The Lives of a Cell: Notes of a Biology Watcher
Lewis Thomas
Reading is fuel here at AHC so you might think there would be a premium placed on fresh material. That’s more or less true. I kid myself that it’s about needing new ideas to bounce off existing ones but, really, it’s driven by boredom. Were I in primary school today they’d slap an ADHD label on me and get the drugs into my system as fast as possible. Yet I’m not opposed to rereading even though, as the nuns taught me, you can’t get back time. So if I am to re-read, it better be worth it.
Lewis Thomas’ first book was worth a second visit.
The Lives of a Cell was published in 1975 and won the National Book Award. I probably last read it sometime in the 1980s. I had the chance to hear Dr. Lewis speak around 1983 and that probably piqued my interest; this time a pristine copy of the original hardback fell into my lap for under $5. (Books, by the way, used to be much better made.)
Thomas was a medical doctor who went into research and wound up running Rockefeller University. Along the way he started writing about science–biology and medicine mostly–for a general readership. Once he retired his repertoire expanded to include his loves–language and music. You can see the appeal and why a reread was not a burden.
Those themes are seen here though not in the form they would later appear. In this volume the music encountered is made by ants and termites, not Mahler. And language creeps in over the course of the essays entering originally in discussion of social animals, particularly insects. I didn’t recall the etymological fascination and I’m not certain I’m ready to accept that building a termite mound and the ongoing evolution of language are, at root, the same thing. That’s my human chauvinism talking.
There are, to be sure, some missteps. This is science and things change. We read Darwin because the theory still holds as explicated. (I would like to believe we read him also to demonstrate that science writing can embody style but I fear that’s a pipe dream.) We don’t, however, read the gradualists now that punctuated equilibrium is accepted. Here’s an example of predicting beyond one’s own expertise:
“To match what we can do there would have to be more than 3 billion of them [computers] with more coming down the assembly line, and I doubt that anyone would put up the money, much less make room. And even so, they would all have to be wired together, intricately and delicately, as we are, communicating with each other, talking incessantly, listening.” (p 111)

Supplied records:
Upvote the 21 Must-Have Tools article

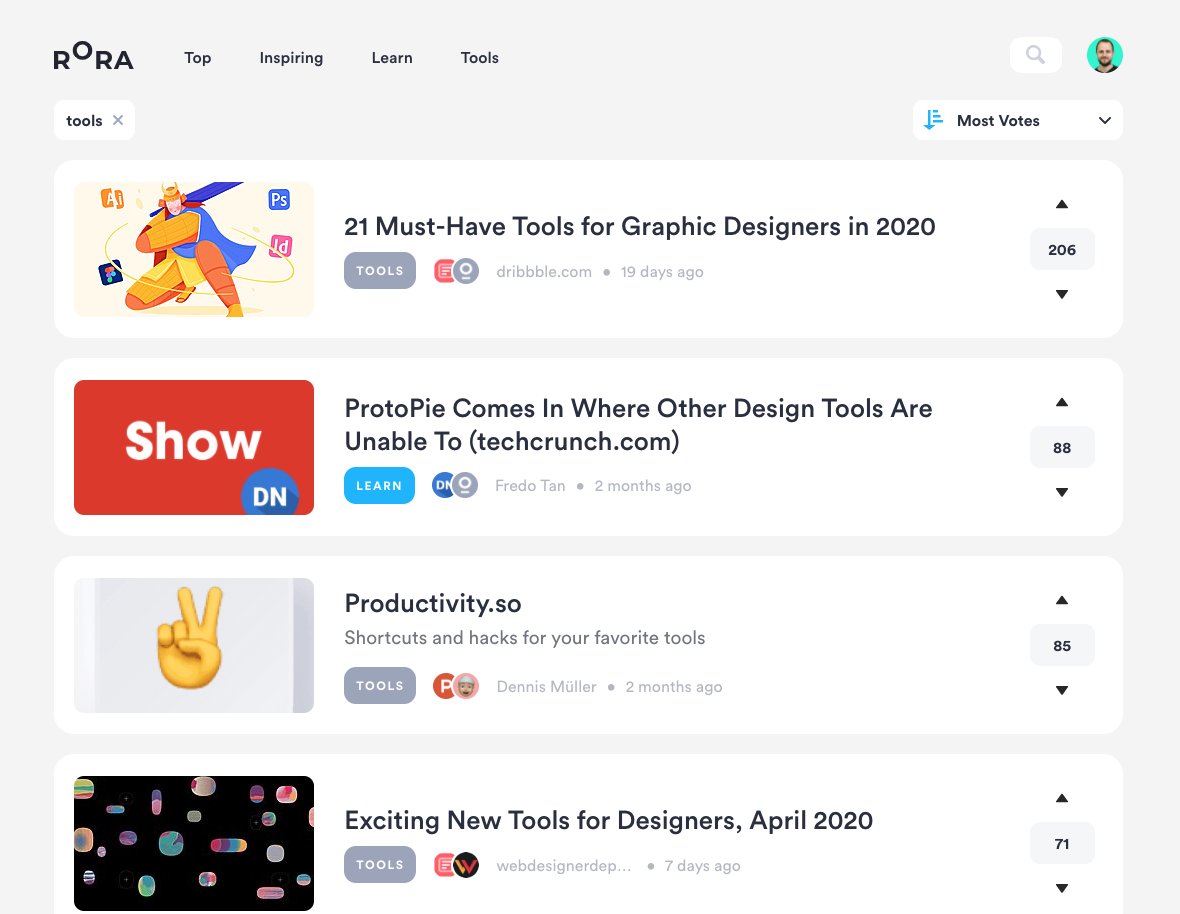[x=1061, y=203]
---
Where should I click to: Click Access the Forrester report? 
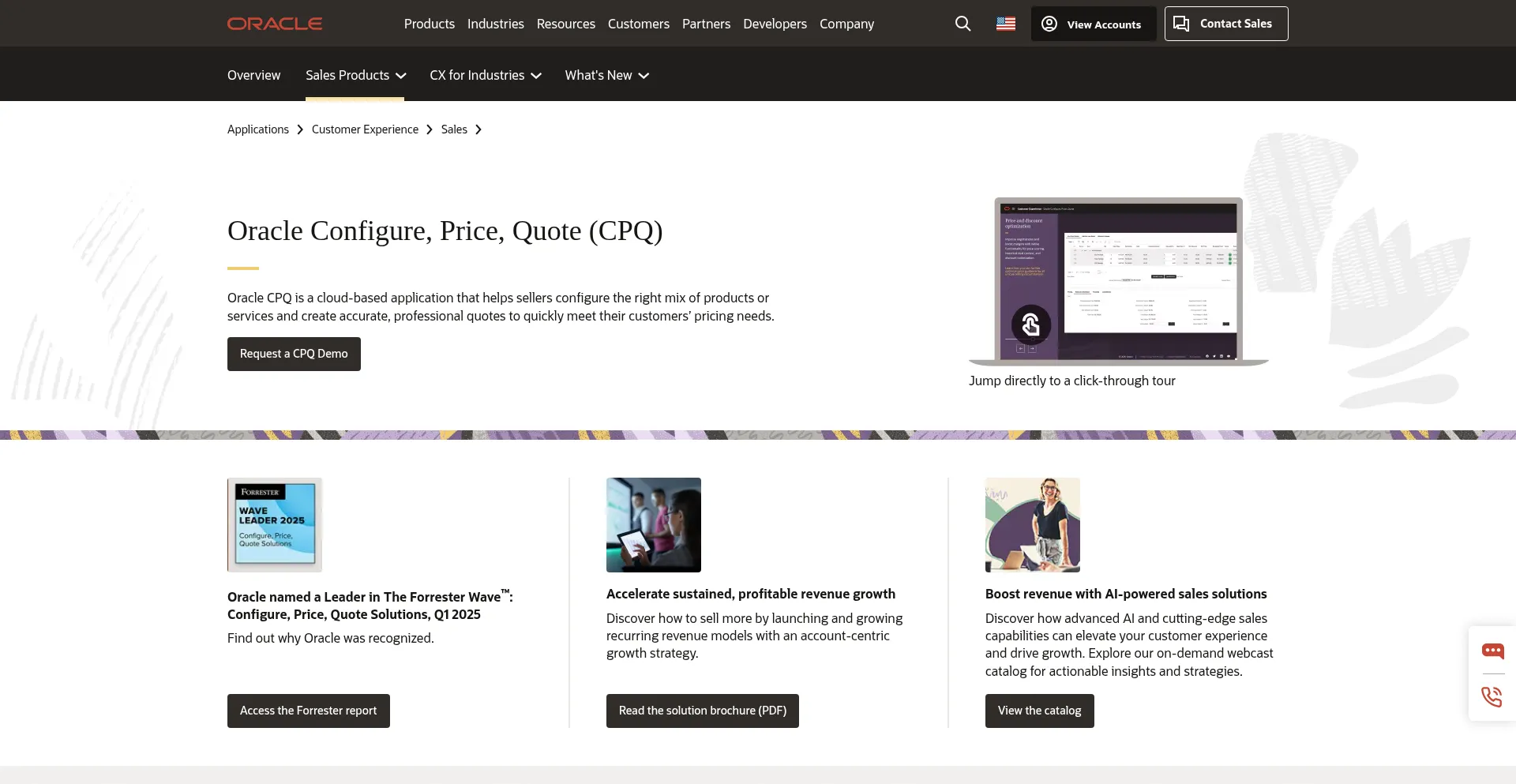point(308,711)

Instructions:
[a] List every year or decade that the book review mentions.
[b] Please write out the part of the book review that opens with the words containing "Those themes are" and closes with "human chauvinism talking.".
Work from the book review alone.

Task-by-task solutions:
[a]
1975
the 1980s
1983

[b]
Those themes are seen here though not in the form they would later appear. In this volume the music encountered is made by ants and termites, not Mahler. And language creeps in over the course of the essays entering originally in discussion of social animals, particularly insects. I didn’t recall the etymological fascination and I’m not certain I’m ready to accept that building a termite mound and the ongoing evolution of language are, at root, the same thing. That’s my human chauvinism talking.